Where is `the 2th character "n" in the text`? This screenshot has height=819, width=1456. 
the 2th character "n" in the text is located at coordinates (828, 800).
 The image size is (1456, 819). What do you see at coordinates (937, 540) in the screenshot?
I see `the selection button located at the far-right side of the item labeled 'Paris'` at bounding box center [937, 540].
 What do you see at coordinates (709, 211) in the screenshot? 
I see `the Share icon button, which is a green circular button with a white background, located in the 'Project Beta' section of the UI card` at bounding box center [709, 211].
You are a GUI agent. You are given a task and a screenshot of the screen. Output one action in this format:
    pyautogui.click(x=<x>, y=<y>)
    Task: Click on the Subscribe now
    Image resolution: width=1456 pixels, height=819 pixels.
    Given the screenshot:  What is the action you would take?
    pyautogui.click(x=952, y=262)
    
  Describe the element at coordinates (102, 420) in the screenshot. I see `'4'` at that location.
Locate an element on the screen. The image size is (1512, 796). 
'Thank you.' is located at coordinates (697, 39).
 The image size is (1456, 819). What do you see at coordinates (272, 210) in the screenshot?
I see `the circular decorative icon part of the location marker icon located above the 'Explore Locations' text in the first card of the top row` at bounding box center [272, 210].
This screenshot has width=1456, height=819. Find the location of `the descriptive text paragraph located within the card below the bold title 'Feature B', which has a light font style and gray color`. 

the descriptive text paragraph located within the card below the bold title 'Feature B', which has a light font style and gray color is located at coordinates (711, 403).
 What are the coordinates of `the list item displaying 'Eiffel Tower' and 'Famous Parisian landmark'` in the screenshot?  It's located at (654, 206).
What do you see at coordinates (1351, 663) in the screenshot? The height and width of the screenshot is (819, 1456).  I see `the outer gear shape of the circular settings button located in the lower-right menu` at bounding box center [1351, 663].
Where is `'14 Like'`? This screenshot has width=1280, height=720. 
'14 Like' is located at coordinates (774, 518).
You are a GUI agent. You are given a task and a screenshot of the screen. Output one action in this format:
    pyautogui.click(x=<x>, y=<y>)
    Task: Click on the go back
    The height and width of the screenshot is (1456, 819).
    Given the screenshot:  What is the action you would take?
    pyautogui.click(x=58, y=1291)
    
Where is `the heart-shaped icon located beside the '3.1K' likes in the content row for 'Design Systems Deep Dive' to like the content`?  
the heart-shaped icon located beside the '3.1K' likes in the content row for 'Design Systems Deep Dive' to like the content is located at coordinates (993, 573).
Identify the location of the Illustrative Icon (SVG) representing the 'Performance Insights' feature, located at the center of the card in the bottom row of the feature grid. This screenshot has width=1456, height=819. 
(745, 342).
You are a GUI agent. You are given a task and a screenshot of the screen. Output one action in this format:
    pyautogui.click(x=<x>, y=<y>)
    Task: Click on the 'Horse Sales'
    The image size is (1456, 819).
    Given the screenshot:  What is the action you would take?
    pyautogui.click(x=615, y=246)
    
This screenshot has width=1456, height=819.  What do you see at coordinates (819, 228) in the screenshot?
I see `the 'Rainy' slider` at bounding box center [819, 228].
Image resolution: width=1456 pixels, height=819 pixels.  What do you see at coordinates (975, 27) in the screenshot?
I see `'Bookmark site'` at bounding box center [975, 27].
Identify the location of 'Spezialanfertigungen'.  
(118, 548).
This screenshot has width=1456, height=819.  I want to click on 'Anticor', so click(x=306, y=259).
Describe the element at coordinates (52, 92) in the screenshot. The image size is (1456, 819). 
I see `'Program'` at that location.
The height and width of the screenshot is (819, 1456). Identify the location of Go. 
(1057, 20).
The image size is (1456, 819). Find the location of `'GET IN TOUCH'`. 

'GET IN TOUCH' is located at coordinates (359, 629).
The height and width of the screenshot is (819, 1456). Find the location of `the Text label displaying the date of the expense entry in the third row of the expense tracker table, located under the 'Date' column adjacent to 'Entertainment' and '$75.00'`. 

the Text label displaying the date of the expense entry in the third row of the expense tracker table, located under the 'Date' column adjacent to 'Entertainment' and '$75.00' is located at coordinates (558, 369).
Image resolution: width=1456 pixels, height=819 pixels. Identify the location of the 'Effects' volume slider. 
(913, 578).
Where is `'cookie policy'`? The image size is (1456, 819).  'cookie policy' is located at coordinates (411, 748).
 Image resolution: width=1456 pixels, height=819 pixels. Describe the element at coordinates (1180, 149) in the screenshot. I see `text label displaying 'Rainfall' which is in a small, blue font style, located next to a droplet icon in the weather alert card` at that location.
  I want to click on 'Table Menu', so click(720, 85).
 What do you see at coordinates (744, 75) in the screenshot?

________________________

Select and copy every line of the items above that contains the string "content".

§ Task result
Where is `the heart-shaped icon located beside the '3.1K' likes in the content row for 'Design Systems Deep Dive' to like the content`?  
the heart-shaped icon located beside the '3.1K' likes in the content row for 'Design Systems Deep Dive' to like the content is located at coordinates (993, 573).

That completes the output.